Does that mean i could change it in BIOS without any risks? or there are any possibilies of data loss or system bugs?

PS: my HDDs are WD blue 2012 1Tb (primary partition) and an old seagate green 1.5Tb (as secondary)
Mobo: gigabyte 970a UD3P
Bios version: FB 06/01/2015
 
The EFI boot loader will look for a special /boot partition to find the files needed to boot. (That's where it is on Linux. I'm not sure where it is on Windows and it may be hidden.) You can look in disk manager (<windows>X -> Disk Management) to check if it is there. If it is not there and you switch to EFI boot your PC will not boot until you switch back. No harm will be done.

EFI requires GPT partitioning and cannot be configured for MBR partitioning.

If you switch partition types (GPT vs. MBR) all existing data will become unavailable. There are ways to recover some of it, but I wouldn't do that unless you plan to lose all existing data.

With Linux you choose EFI or Legacy boot when you install. In fact, to install EFI the install media has to boot EFI. I'm not sure of the requirements for Windows.

A PC with GPT partitioning can boot legacy and/or EFI without modifications. My laptop dual boots Windows 10 and Linux. The GRUB bootloader lets me select among several Linux distros and I can hit <F12> during POST to get the option to select Windows Boot Manager or (???) the other. Linux boots Legacy and Windows uses EFI.

The only option not available to me is Secure Boot because the Linux distro I usually use (Debian) does not support it.

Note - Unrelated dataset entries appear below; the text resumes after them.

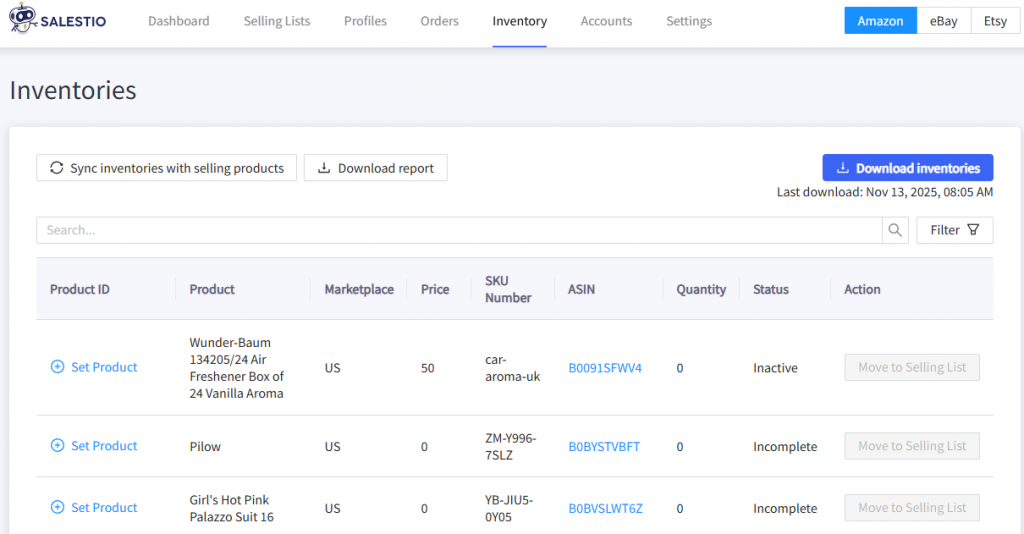Click the Salestio robot logo
The image size is (1024, 534).
(23, 21)
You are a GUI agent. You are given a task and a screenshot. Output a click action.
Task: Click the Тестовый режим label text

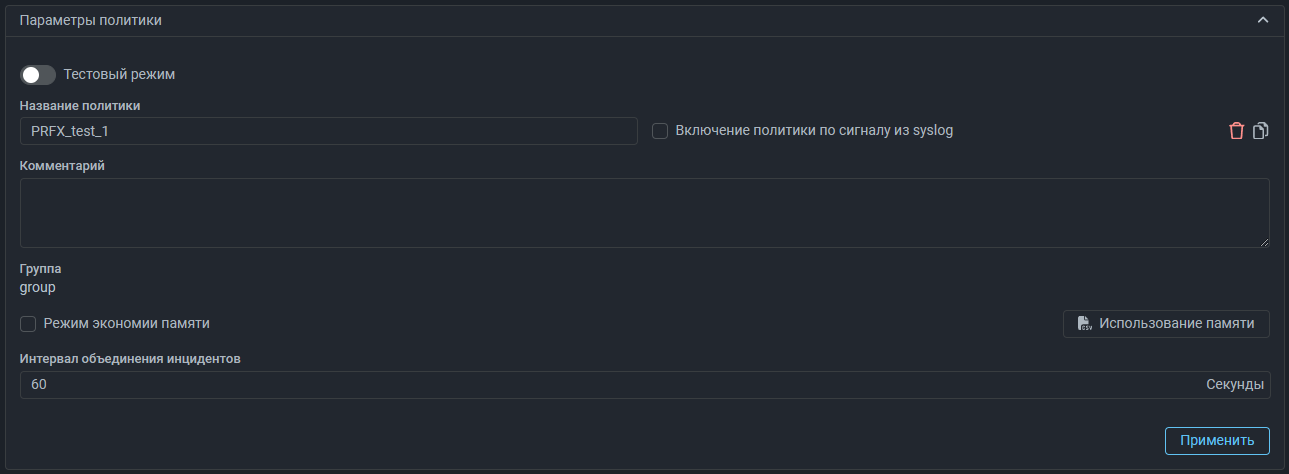click(x=119, y=74)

Does this answer your question or did I do a poor job of trying to explain it? And FWIW I could be wrong in which case someone will hopefully correct me.
 
Thanks brother. i'm still a little confused but i think i've starting to understand.
focusing on windows and my specific case, in disk management, it shows both my drives as GPT. but in BIOS, it is setted to Legacy. If i could just switch IN BIOS and test to see if it boots (without the risk of loosing data, as you said from what i understood) i was willing to do. but, if the conversion is needed, i will just leave as it is.
 
I know that you can have the bios configured for UEFI and still have the disk partition scheme be MBR. I recently encountered that scenario on my own rig. It ran fine but nonetheless converted the disk from MRB to UEFI with partition manager software. Apparently, your scenario shows us that you can have the bios in legacy mode but use disks with GPT and not experience issues. There might be a small performance hit if the bios is in legacy mode but otherwise . . .

You could try switching to UEFI in bios and see if it still boots. If it doesn't, just clear the CMOS.
 
The EFI boot loader will look for a special /boot partition to find the files needed to boot. (That's where it is on Linux. I'm not sure where it is on Windows and it may be hidden.)

No. Those are entirely separate things. EFI has no idea about your operating system, whether it uses mount points or drive letters, etc. EFI looks for an ESP (EFI System Partition), which could technically be used as /boot in Linux, but that is most definitely not the default configuration of anything. The ESP actually contains the bootloader executables, whether GRUB or bootmgr or whatever Apple uses these days or some other operating system or an EFI stub kernel for Linux that runs without a bootloader. For all but the last case, the bootloader is what looks up the actual OS (e.g. in /boot on Linux) and runs it.

@op, why do you think you need to change it? There's absolutely no performance effect.